Additionally, there are other states where language that addresses the use of technology is not contained in the compact, but the state has consented to the use of technology. My amendment contains a
``grandfather clause'' for those operations, which will run until their compacts expire by their own terms. Once a tribe's compact expires, the compact must be renegotiated and will be required to contain language which conforms to the requirements of S. 692.
Contrary to the views of some, Indian tribes are not generally interested in operating games which are broadcast on the ``world wide web'' or the Internet, and in which a person sitting in their home may
``log on'' to a computer and begin placing bets.
Indian tribes are, however, interested in continuing the operation of the games they currently have, and which they have agreed with their states are legal. This amendment allows them to do just that.
Mr. FEINGOLD. Mr. President, I rise today to express my opposition to the Internet Gambling Prohibition Act of 1999. I voted against this bill when it was brought to the floor last year as an amendment to an appropriations bill and again this year when it came through the Judiciary Committee.
I am pleased to see that Senator Kyl was able to reach an agreement with Senator Campbell and others to address Indian gaming issues. The bill's special treatment of certain forms of gambling was one of the reasons I voted against this bill when it was before the Judiciary Committee. It allowed state lotteries, fantasy sports leagues, and horse and dog track racing to continue to operate over the Internet, but prohibited use of the Internet for Indian gaming, which is expressly authorized by federal law. Under Senator Campbell's amendment to S. 692, Indian gaming can continue to operate over the Internet under certain circumstances.
While I am glad to see the Indian gaming issue addressed, I nevertheless remain concerned with the fact that this bill singles out one emerging technology, the Internet, to try to attack the broad, complex social problems associated with gambling. The Internet is an evolving technology, and its full potential as a medium of expression has not been reached. While I share some of the concerns about the dangers of gambling that have inspired the sponsors of this legislation, I am reluctant to start down the path of restricting the use of the Internet for any particular lawful purpose. Once we have prohibited gambling on the Internet, what will be the next on-line activity that we will try to ban?
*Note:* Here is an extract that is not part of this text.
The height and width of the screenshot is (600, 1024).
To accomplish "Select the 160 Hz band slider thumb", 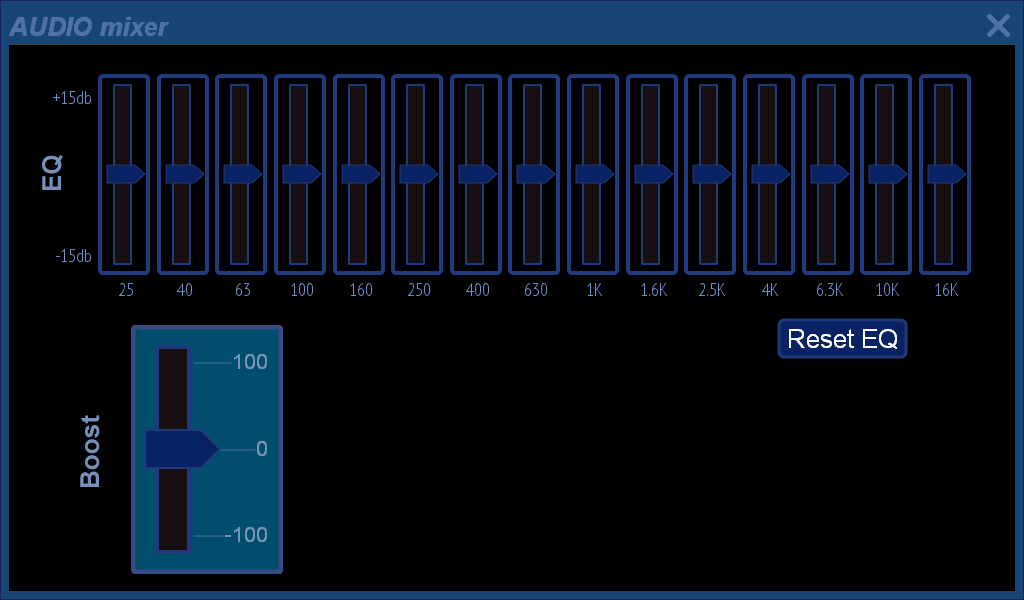I will tap(360, 174).
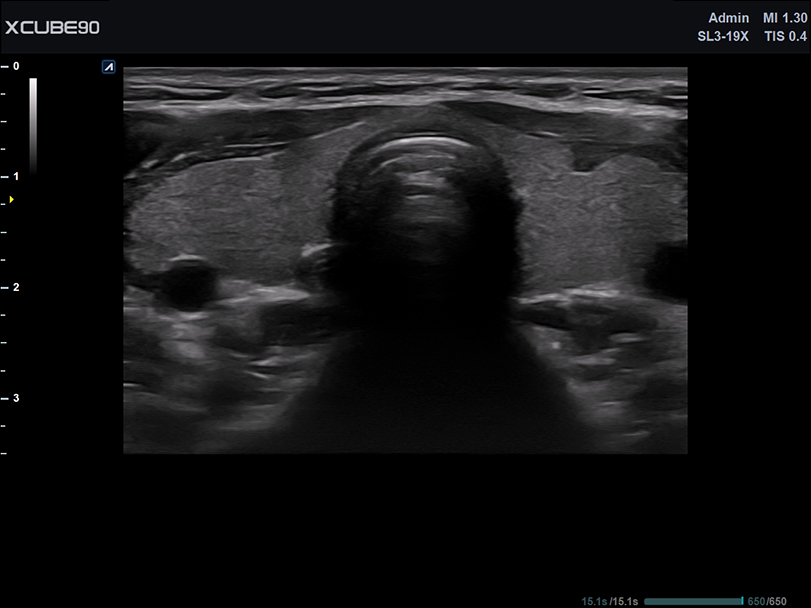Screen dimensions: 811x608
Task: Click the yellow focus position arrow
Action: click(x=10, y=200)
We need to be very careful not to create a precedent that might stifle the commercial and educational development of this very exciting technological tool with unhealthy implications for the First Amendment. I fear that this bill starts us down a road in that direction.
Mr. President, in light of the expressed sentiment of this body last year, I did not object to the unanimous consent request to pass this bill in the closing days of this session, but I would like the record to reflect my continuing opposition to this bill.
Thank you. I yield the floor.
Ms. COLLINS. Mr. President, I ask unanimous consent that the amendments be agreed to, the substitute amendment be agreed to, as amended, the bill be read the third time and passed, the motion to reconsider be laid upon the table, and that any statements relating to the bill be printed in the Record.
The PRESIDING OFFICER. Without objection, it is so ordered.
The amendment (No. 2783) was agreed to.
The amendment (No. 2782) was agreed to.
The committee amendment in the nature of a substitute, as amended, was agreed to.
The bill (S. 692), as amended, was read the third time and passed, as follows:
[The bill was not available for printing. It will appear in a future edition of the Record.]